Di sini, masyarakat tak perlu khawatir kalah “war takjil”. Sebab persediaannya melimpah. Siapkan saja uangnya untuk berbelanja.

Kamis (21/3), hari kesepuluh Ramadan, hujan deras mengguyur Banjarmasin.

Penulis sempat sangsi, pasar ini bakal sepi. Tapi ternyata salah. Pengunjung membeludak jelang petang. Padat merayap menerobos sisa rintik.

Pasar ini tak hanya sasaran bagi pencari kudapan berbuka. Tetapi juga tempat berkumpul mahasiswa penikmat senja.

Kelompok kecil mahasiswa itu menepi ke siring. Sibuk memotret belanjaan mereka. Tentu saja dengan latar Sungai Martapura.

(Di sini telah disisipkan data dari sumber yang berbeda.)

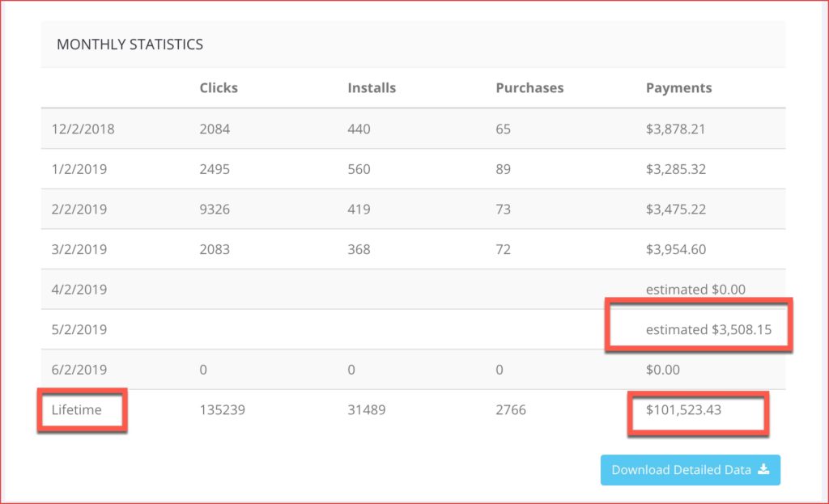
Task: Select the Payments column header
Action: click(x=678, y=87)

Baca Juga :  Kisah Pengungsi Rohingya Terkatung-katung di Lautan 113 Hari

Kelotok hilir mudik. Membuat sungai berombak kecil. Menghantam tangga siring, menciprati muka pengunjung yang ngabuburit di situ.

Tak masalah, mereka justru tertawa geli. “Anggap saja ini bonus ngabuburit di sini,” ujar Farida Yulianti, salah seorang pengunjung.

Baginya, ini pengalaman perdana. Perantau asal Barabai itu baru semester dua. Mengambil jurusan komunikasi, ia mendapat tugas membuat reportase Pasar Wadai Ramadan.

Misi kami rupanya sama. “Pasarnya besar ya. Banyak sekali pedagangnya. Hidup sekali suasana pasarnya,” ungkapnya takjub.

Belum lagi soal pemilihan tempat. Menurut Farida, pasar ini paket komplet. Menawarkan wisata kuliner dan wisata pemandangan sekaligus. “Jadi bisa sekalian berbuka sambil santai di sini,” ujarnya.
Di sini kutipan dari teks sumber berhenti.